ASIO Audio Drift in Audition when Punching In

  • December 27, 2024
  • 1 reply
  • 297 views

I am recording my band for the first time on an Allen & Heath SQ-5 with Windows 10 using Adobe Audition 2024. My computer has 64GB RAM and 14 Cores, 28 logical processors.

I can record multitrack just fine but when I go to punch in, the recording is not in sync. It starts in sync, then slowly drifts out of sync with the original audio so I can't change any latency settings to fix. The punched in tracks drift.

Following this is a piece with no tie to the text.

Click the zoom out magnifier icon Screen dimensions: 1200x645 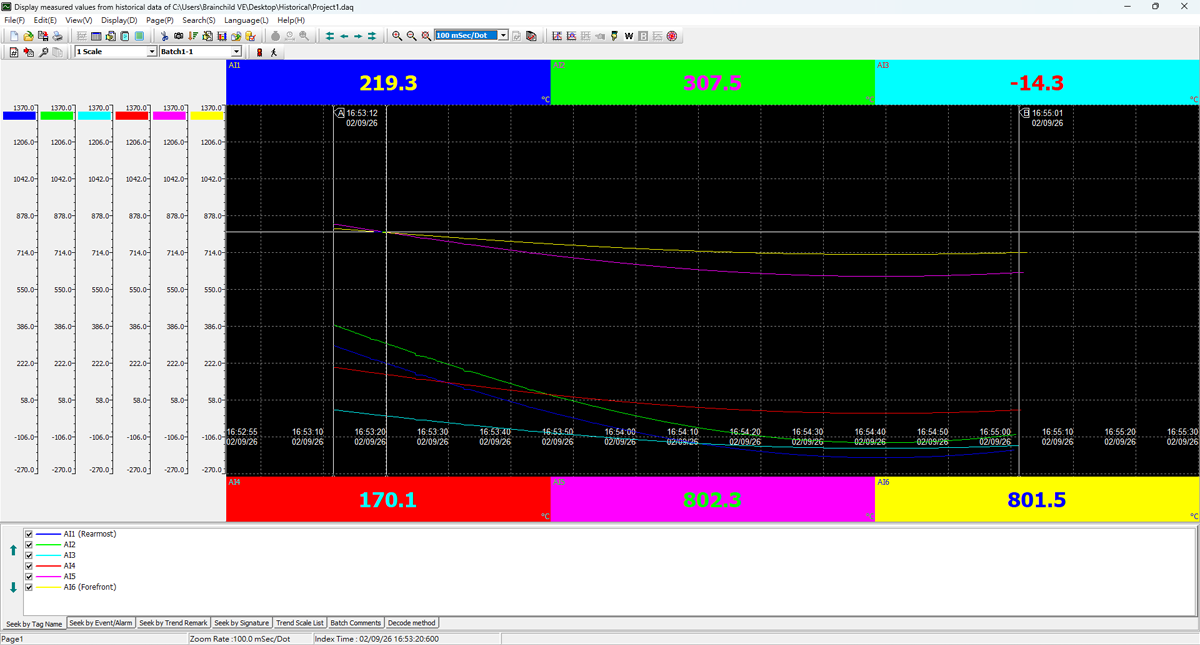click(411, 36)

I am using the A&H SQ ASIO drivers. 

I have set the computer power settings to High Performance, Disabled the USB Suspend Setting and both the SQ-5 and Windows SQ ASIO Driver are up to date. I've tried high and low buffer settings, and many in-between. The audio hardware settings are correct for the board (I can live record multitrack and playback without issue; the punched in recordings are the issue). The board is USB connected.

 

Any guidance will be greatly appreciated. If I can't get this to work I have to go back to the Roland OctaCapture and I'll lose a lot of functionality and track input count as I also use the SQ-5 to run sound in the jam space and use the SQ Drive to record tracks on the fly. I do have bi-directional audio working to monitors and headphones.

1 reply

SteveG_AudioMasters_
Community Expert
Community Expert
December 28, 2024

If it's a gradual drift, it sounds as though the recording sync and the playback sync aren't locked to the same source. I think it should be set so that the playback sync is locked to the incoming sync from the A&H. You may have to experiment, but that's the area I'd be looking in.

Participant
January 5, 2025

I don't see any settings (with ASIO as my Device Class) to select any clock. I have it with MME. I can't find any clock settings other that in Audio Hardware and only with MME as the Device Class.

SteveG_AudioMasters_
Community Expert
Community Expert
January 5, 2025

There may be options on the control panel for the device itself., although ASIO does generally sort out its own sync. It's not exactly clear though as to why a drop-in would do this but an original recording doesn't, I must admit. It won't be a latency issue though - they only cause fixed offsets, not drifting.